■ Excerpted text ■

[start]

I find it frustrating because there are numerous exceptional scholars doing exceptional work in school finance and the economics of education whose entire body of rigorous disciplined research seems drowned out by a few prolific hacks with connections in the current policy debate.It may come as a surprise to readers of popular media, but individuals like Mike Petrilli, Eric Osberg, Rick Hess (all listed on the USDOE resource web site) or Bryan Hassel wouldn’t generally be considered credible scholars in school finance or economics of education. I’d perhaps have less concern – and be able to blow this off – if many of the assertions being made by these individuals – and others – weren’t so often completely unsupported by reasonable analysis and if those assertions didn’t lead to potentially dangerous and damaging policies.

This post is specifically about the body of methodologically flimsy research produced in recent years by Marguerite Roza, previously of the Center on Reinventing Public Education and currently an advisor to the Gates Foundation.

Why this post now? I’ve simply lost my patience.

[end]

Entries from a dataset
[start]

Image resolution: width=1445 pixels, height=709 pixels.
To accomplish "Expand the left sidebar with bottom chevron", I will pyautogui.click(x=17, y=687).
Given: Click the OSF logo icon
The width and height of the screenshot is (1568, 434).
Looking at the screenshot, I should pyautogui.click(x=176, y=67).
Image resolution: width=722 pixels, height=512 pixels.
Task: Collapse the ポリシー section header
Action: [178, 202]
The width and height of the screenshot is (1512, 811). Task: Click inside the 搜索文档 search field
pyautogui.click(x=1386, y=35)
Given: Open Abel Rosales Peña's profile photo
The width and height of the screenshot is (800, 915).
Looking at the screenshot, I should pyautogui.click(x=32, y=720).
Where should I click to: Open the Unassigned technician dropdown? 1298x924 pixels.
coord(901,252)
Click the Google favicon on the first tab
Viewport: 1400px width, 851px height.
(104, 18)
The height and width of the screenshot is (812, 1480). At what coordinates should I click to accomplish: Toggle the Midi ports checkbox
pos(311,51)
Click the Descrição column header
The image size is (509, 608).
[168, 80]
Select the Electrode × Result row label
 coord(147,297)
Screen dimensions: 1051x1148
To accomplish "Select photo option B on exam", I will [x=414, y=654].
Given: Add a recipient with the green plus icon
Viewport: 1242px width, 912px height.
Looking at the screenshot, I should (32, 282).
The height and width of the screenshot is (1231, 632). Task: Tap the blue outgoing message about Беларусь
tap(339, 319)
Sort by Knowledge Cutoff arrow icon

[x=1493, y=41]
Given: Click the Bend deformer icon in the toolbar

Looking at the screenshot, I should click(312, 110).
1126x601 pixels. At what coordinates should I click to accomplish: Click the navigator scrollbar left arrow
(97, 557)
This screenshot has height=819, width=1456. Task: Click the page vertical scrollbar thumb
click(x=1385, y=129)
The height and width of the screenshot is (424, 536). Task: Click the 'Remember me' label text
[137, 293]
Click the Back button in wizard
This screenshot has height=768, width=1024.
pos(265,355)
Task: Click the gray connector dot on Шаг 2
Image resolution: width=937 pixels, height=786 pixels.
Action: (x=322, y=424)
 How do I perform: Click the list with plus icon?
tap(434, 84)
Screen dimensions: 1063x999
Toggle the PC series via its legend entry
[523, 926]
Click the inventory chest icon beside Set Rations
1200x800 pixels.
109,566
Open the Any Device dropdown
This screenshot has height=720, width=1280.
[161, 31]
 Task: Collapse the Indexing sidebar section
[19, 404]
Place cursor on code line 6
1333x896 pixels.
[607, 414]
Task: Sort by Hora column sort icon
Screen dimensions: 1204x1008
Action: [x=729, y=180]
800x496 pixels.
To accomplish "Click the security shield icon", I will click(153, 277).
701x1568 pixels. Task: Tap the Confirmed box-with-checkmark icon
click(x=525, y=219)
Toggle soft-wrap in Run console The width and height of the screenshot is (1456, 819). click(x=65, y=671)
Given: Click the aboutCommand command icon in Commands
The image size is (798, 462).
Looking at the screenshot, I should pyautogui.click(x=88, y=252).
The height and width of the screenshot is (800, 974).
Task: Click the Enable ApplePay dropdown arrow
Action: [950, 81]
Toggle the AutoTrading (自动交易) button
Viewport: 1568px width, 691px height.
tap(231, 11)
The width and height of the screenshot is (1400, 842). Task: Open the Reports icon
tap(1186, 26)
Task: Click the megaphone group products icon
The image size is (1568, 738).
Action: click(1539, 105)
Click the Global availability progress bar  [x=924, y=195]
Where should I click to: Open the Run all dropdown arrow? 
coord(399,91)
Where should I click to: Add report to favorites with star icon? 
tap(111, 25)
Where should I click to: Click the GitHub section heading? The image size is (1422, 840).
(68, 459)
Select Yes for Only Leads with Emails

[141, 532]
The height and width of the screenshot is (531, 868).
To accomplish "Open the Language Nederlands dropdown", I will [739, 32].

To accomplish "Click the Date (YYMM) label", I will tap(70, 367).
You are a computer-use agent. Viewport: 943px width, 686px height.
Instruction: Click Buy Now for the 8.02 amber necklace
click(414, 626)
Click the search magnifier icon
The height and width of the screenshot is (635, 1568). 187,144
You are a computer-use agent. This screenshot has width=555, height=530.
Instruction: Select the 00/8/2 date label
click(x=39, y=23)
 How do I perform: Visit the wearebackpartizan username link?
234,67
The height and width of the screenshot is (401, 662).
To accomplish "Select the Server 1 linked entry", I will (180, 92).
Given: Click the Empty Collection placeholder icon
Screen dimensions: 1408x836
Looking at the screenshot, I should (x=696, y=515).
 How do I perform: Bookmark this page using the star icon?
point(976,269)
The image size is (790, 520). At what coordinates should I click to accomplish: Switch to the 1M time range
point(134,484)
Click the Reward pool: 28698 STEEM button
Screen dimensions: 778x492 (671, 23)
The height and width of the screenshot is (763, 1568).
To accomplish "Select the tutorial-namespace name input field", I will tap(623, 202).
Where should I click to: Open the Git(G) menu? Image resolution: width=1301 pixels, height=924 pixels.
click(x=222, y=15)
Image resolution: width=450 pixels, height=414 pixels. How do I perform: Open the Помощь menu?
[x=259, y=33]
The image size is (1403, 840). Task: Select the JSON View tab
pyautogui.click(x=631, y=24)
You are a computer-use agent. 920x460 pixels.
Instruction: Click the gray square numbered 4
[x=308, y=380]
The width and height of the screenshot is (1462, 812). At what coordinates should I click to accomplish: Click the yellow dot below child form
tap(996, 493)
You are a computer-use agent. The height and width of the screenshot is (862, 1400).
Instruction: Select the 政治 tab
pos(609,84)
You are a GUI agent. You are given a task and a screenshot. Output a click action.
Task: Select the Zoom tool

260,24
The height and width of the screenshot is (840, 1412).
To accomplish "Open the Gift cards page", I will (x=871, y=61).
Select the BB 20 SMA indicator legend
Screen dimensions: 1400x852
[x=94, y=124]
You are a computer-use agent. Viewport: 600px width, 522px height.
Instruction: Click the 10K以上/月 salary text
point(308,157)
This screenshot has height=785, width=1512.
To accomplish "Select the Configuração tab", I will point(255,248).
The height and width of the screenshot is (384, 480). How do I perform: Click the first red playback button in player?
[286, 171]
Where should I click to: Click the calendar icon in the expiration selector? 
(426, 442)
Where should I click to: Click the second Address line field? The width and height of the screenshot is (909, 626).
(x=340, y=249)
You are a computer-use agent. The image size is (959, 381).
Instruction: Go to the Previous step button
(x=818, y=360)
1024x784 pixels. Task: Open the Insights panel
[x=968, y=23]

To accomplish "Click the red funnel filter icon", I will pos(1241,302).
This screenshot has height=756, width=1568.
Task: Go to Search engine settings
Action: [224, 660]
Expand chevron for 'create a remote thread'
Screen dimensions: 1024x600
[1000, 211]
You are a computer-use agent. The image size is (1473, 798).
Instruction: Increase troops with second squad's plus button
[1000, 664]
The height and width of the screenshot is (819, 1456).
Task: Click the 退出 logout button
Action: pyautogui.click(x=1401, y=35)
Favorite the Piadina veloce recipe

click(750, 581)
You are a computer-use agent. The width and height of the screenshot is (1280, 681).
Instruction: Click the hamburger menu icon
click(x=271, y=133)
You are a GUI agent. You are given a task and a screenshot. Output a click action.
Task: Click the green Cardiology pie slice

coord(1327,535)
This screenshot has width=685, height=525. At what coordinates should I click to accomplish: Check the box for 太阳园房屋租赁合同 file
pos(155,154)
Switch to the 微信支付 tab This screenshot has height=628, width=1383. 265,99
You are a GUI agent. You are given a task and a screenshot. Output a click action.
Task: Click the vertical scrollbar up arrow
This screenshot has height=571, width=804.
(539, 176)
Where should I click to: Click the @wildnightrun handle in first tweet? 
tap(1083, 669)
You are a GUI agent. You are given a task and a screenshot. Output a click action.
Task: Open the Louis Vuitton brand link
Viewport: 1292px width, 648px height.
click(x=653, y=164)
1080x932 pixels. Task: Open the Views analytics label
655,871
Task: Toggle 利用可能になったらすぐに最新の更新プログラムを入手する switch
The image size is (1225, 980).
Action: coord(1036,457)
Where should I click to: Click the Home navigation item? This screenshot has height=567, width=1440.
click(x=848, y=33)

[end]

■ Exercise tasks ■
1 > According to the school finance excerpt, where was Marguerite Roza previously, and what is her current role?
2 > Rewrite the part of the records that opens with the line containing "How do I perform: Visit" and closes with the line containing "[x=94, y=124]", substituting "Hand" for "Zoom" and leaving everything else the same.
The school finance excerpt and the records have no connection to each other.

■ Solution set ■
1 > She was previously at the Center on Reinventing Public Education and is currently an advisor to the Gates Foundation.

2 >
 How do I perform: Visit the wearebackpartizan username link?
234,67
The height and width of the screenshot is (401, 662).
To accomplish "Select the Server 1 linked entry", I will (180, 92).
Given: Click the Empty Collection placeholder icon
Screen dimensions: 1408x836
Looking at the screenshot, I should (x=696, y=515).
 How do I perform: Bookmark this page using the star icon?
point(976,269)
The image size is (790, 520). At what coordinates should I click to accomplish: Switch to the 1M time range
point(134,484)
Click the Reward pool: 28698 STEEM button
Screen dimensions: 778x492 (671, 23)
The height and width of the screenshot is (763, 1568).
To accomplish "Select the tutorial-namespace name input field", I will tap(623, 202).
Where should I click to: Open the Git(G) menu? Image resolution: width=1301 pixels, height=924 pixels.
click(x=222, y=15)
Image resolution: width=450 pixels, height=414 pixels. How do I perform: Open the Помощь menu?
[x=259, y=33]
The image size is (1403, 840). Task: Select the JSON View tab
pyautogui.click(x=631, y=24)
You are a computer-use agent. 920x460 pixels.
Instruction: Click the gray square numbered 4
[x=308, y=380]
The width and height of the screenshot is (1462, 812). At what coordinates should I click to accomplish: Click the yellow dot below child form
tap(996, 493)
You are a computer-use agent. The height and width of the screenshot is (862, 1400).
Instruction: Select the 政治 tab
pos(609,84)
You are a GUI agent. You are given a task and a screenshot. Output a click action.
Task: Select the Hand tool

260,24
The height and width of the screenshot is (840, 1412).
To accomplish "Open the Gift cards page", I will (x=871, y=61).
Select the BB 20 SMA indicator legend
Screen dimensions: 1400x852
[x=94, y=124]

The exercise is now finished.